Viele Libanesen hoffen indes nicht mehr auf einen politischen Wandel, einen Ausweg aus ihrer Misere sehen sie eher in der Flucht ins Ausland. Einer Umfrage des Forschungsnetzwerks Arab Barometer zufolge denkt jeder Zweite darüber nach, das Land auf der Suche nach einem besseren Leben zu verlassen.

"Wenn wir jetzt im Land nichts verändern, wann dann?"

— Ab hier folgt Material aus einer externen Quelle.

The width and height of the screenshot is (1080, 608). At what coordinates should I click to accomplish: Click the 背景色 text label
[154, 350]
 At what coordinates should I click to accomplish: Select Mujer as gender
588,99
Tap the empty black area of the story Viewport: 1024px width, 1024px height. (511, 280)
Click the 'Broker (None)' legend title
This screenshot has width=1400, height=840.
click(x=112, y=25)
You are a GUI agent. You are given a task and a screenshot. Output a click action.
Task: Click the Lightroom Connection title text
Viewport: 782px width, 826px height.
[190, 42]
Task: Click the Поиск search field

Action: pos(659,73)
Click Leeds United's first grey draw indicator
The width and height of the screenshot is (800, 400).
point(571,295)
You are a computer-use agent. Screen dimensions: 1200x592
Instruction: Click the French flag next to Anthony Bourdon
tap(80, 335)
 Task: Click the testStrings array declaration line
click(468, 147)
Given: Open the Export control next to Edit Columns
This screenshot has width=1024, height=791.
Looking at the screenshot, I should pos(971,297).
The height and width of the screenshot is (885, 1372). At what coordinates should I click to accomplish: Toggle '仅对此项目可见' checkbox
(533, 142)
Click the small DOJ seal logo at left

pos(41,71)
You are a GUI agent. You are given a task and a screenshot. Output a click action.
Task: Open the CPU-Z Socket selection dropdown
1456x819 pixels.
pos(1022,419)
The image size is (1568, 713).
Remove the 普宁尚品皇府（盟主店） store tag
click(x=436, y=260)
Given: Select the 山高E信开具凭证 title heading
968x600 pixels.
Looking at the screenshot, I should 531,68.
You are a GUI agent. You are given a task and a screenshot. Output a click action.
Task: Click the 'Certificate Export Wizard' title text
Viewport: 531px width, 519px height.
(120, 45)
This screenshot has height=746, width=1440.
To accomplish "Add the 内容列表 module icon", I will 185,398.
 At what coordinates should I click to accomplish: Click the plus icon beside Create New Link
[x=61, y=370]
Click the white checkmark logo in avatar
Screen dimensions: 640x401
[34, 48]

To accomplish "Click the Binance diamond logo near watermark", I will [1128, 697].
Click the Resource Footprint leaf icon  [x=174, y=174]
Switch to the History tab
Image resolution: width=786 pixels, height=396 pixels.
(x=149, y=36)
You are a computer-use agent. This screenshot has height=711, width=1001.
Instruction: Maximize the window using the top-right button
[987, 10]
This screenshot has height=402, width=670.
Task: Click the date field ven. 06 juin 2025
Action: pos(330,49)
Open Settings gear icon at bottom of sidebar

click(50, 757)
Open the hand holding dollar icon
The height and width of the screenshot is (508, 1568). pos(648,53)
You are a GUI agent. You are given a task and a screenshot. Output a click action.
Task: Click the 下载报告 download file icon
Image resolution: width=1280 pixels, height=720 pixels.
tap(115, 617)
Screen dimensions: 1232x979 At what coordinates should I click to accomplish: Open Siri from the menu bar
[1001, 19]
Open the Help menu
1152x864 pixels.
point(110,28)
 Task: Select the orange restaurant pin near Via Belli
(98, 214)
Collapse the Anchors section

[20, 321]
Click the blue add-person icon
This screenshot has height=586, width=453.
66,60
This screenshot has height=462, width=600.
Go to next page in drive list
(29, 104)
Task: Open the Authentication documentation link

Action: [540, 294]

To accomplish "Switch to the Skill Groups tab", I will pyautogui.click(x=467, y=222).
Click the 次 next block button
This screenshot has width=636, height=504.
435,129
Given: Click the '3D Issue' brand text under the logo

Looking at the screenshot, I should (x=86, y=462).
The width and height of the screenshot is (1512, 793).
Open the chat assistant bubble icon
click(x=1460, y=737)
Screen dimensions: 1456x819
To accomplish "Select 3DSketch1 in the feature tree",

"Gerade die Jugend bezahlt den Preis für die lange Misswirtschaft und schlechte Politik. Wir haben sie ausbluten lassen, nun fliehen sie ins Ausland", sagt Georges Okais. Der Politiker sitzt seit 2018 für die Lebanese Forces im Parlament, einer Partei, die aus einer im Bürgerkrieg entstandenen Miliz hervorgegangen ist. Um einen Weg aus der Krise zu finden, müsse man das Vertrauen des Westens zurückgewinnen und zugleich versuchen, "die schiitische Hisbollah, die in vielen westlichen Staaten als terroristische Gruppe eingestuft ist, aus dem Parlament zu drängen." Die Hisbollah arbeite daran, das sunnitische Vakuum zu füllen, das sich mit dem Rücktritt des Sunnitenführers Saad Hariri ergeben hat. Erst wenn dieses Problem gelöst sei, könne die Regierung den Menschen mit Reformen einen Aufschwung bringen.

Verena El Amil gehört zu der Gruppe junger Leute, die sich lieber im Libanon für eine bessere Zukunft engagiert, statt das Land zu verlassen. Die 26-Jährige macht sich in der außerparlamentarischen Opposition für einen säkularen Staat stark - einen Staat mit einer würdevollen Regierung, die sich nicht durch Korruption die Taschen füllt.

"Mein Traum ist, meiner Generation die Chance auf Erneuerung zu ermöglichen. Wenn wir jetzt im Land nichts verändern, wann dann? Wenn nicht die junge Generation, wer dann?" Ihre Chancen, ins Parlament gewählt zu werden, sind gering, dessen ist sich die junge Politikerin bewusst. Doch sie glaubt an die Symbolkraft ihrer Kandidatur. Dass die Jugend den Libanon noch nicht aufgegeben hat, soll ihren Landsleuten Zuversicht schenken - und sie ermutigen, wählen zu gehen.